→ WHAT IS EXPECTED
Extract the line that contains "Task: Click the" and every line after it through the end of the records below, exactly as written, leaving out any pictures.

==== RECORDS FOR THE EXERCISE ====

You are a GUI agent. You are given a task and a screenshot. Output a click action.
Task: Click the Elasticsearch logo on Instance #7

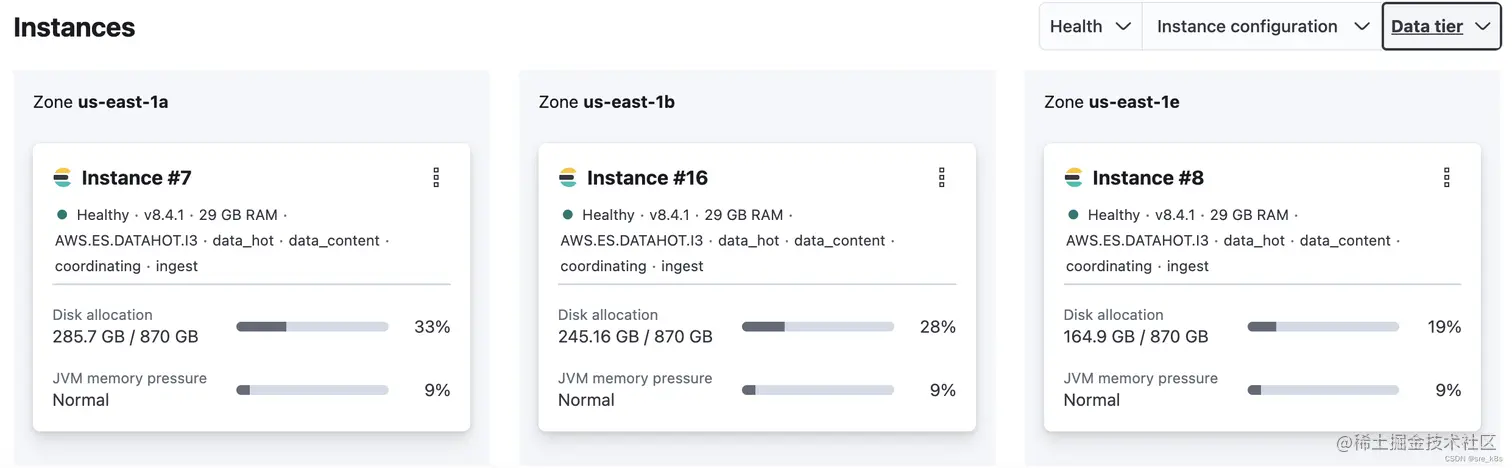click(63, 178)
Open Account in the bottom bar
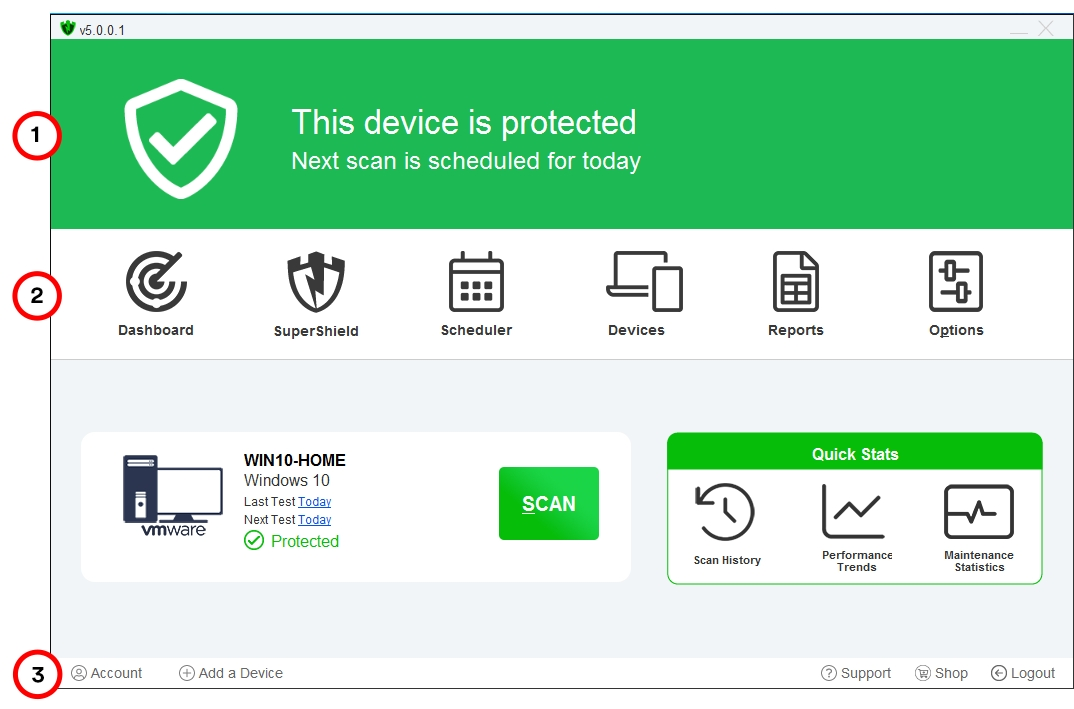The height and width of the screenshot is (709, 1074). point(107,673)
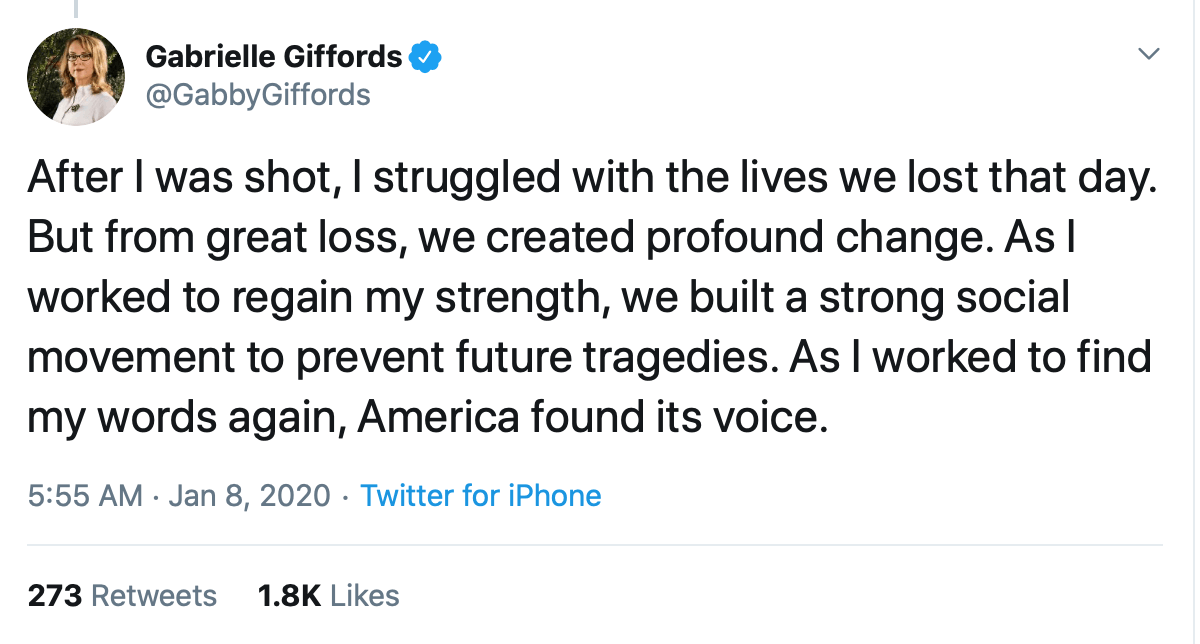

====

→ SOLUTION TO THIS PROBLEM
Task: Click the Elasticsearch logo on Instance #7

click(63, 178)
Open Account in the bottom bar
The height and width of the screenshot is (709, 1074). point(107,673)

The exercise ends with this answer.